For troops injured in Iraq and Afghanistan, the deepest physical pain often comes much later — weeks, or even months, after the incident. That was the case for Sam Brown, whose story appears in this month's GQ magazine.
Brown graduated from West Point in 2006. In the late summer of 2008, he was deployed to southern Afghanistan to lead a platoon. He did security for base construction and made sure the local villagers had enough food, water, and medicine.
It was hot, often mind-numbingly dull, and dusty.
"We called it moon dust," Brown tells weekends on All Things Consideredhost Guy Raz. "It was just this kind of powdery dust that stuck to everything. No access to showers for a couple of weeks, you know, at a time, and there were days when it peaked out at close to 130 degrees."
Before he deployed, Brown ran through a series of scenarios in his mind, scenes of what might happen to him in Afghanistan.
"Interestingly enough, the one drill I didn't run on myself was burning," he says. "That just, for whatever reason, did not cross my mind as a potential type of casualty."
Then came the day in September 2008 that his unit was called in to back up another platoon that came under attack.
"I remember everything about the day I was injured," Brown says. "We hit an IED, right as we got to their location, and that was the beginning of a new life for me."
"He's not knocked unconscious immediately," says journalist Jay Kirk, who covered the story for GQ, and reconstructed what happened to Brown that day.
"He's on fire; he's down his knees with his arms just flaming. His face is on fire, and he's trying to put himself out, you know. He's rolling around as much as he can, you know, drop and roll, but he has a tactical vest on so that's preventing him from putting himself out."
Five days later, Brown was in the intensive care unit at the Brooke Army Medical Center in San Antonio. Almost immediately, to prevent infection, he was taken to a shower room where his skin was scrubbed by nurses.
"It was as close to the same pain of being burned as I expect you could get," Brown says.

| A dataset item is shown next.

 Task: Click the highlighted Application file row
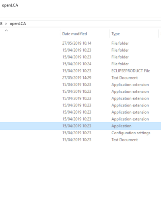tap(81, 126)
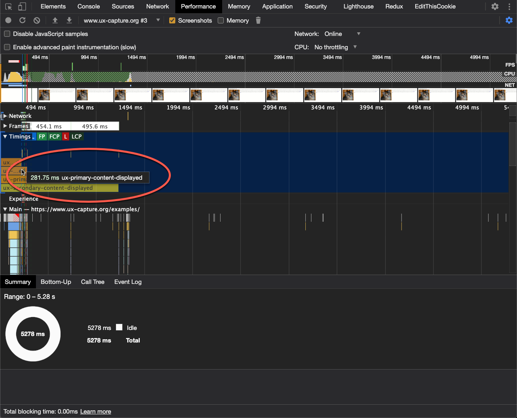517x418 pixels.
Task: Enable the Memory checkbox
Action: (221, 21)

He was put on Dilaudid, Percocet and morphine, but nothing helped with the most severe spikes of pain.
While burn treatments have advanced greatly in the past decade, Kirk says pain management is still in the 19th century.

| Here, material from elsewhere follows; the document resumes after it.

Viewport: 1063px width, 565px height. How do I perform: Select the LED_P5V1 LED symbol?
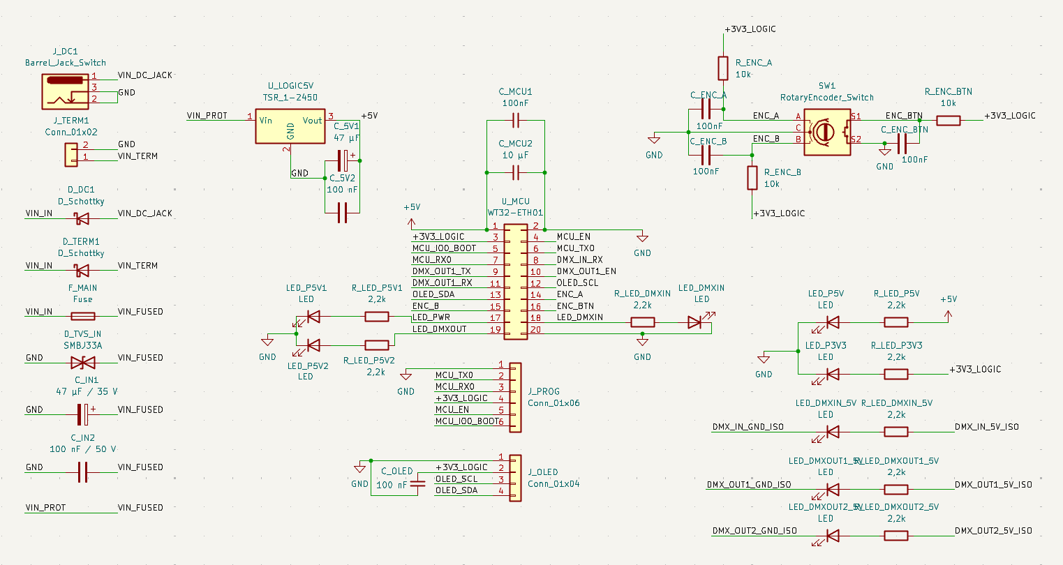tap(313, 317)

"I mean this is a drug that was invented in 1804, but there haven't really been a lot of advances in it since then," he says of morphine. "And there is a lot of negative side-effects to opioids. You know, the more pain you're in, the more you need, the more you take, the greater the tolerance is, the less it works, and it's very dangerous."
Two thousand miles away from Brown's hospital bed, two researchers at the University of Washington's Medical Center in Seattle were working with burn patients who, like Brown, weren't responding to pain medication. One of those researchers is David Patterson.

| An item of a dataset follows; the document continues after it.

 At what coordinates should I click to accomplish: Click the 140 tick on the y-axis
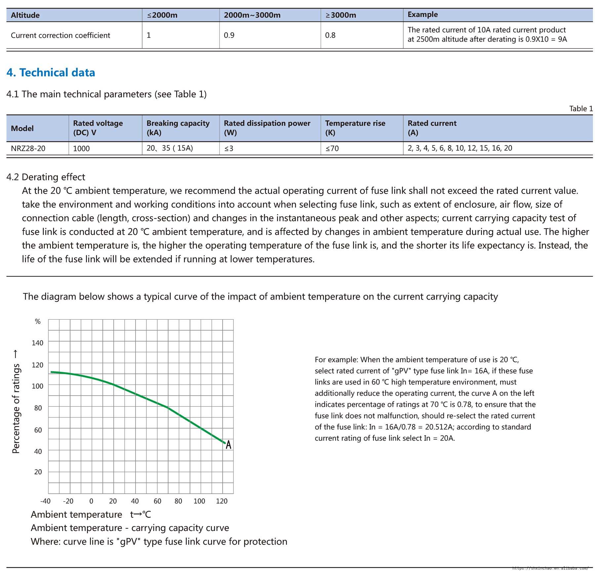tap(37, 343)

"It takes a certain amount of attention to process pain," Patterson says. "If you are able to put that attention elsewhere, there is less attention to process pain, and consequently, people will feel less pain."
Patterson and his colleague Hunter Hoffman began to experiment with virtual reality to provide that distraction.
Hoffman had designed an environment called Spider World, aimed at treating arachnophobes. By wearing special goggles, you become immersed in a world of friendly spiders and gradually lose your fear.
Paterson and Hoffman thought a similar approach could work with burn patients.
"So we created a world that was the antithesis of fire," Hoffman says. "The opposite of fire, a cool place snowmen, pleasant images, just about everything to keep them from thinking about fire."
They called it SnowWorld.
When the Army found out about SnowWorld, it decided to try it out with troops burned in battle, including Brown.
"I was quite skeptical," Brown says, "but I was also at a place where I was willing to try anything that might help."
On a scale from 1 to 10, Brown's pain level often spiked at 8 during wound cleaning and physical therapy. So he placed the goggles on and entered SnowWorld.
"It was like being, watching a B-rated Pixar film," he says. "Everything about it was just cold and cool and cartoony."
But as Brown floated along the icy canyons, pelting snowmen and woolly mammoths with snowballs, something amazing happened: He forgot about his pain.
Brown spent more than a year undergoing surgery, and in physical therapy. His face was reconstructed using harvested skin from his back. And he also reconstructed his life: He fell in love with his dietitian, Amy Larsen, also an Army officer. She is now his wife, and last September, almost three years to the day after the IED changed his life, they had a baby boy. They named him Roman.
"I still in my own mind pictured myself for a long time as I was prior to the burn," Brown says. "But I'm at a place now where I picture myself as is, and the scars are really just a great reminder of who I am, and the opportunity I've been given in life. It's sort of an external tribute, or reminder to a new life."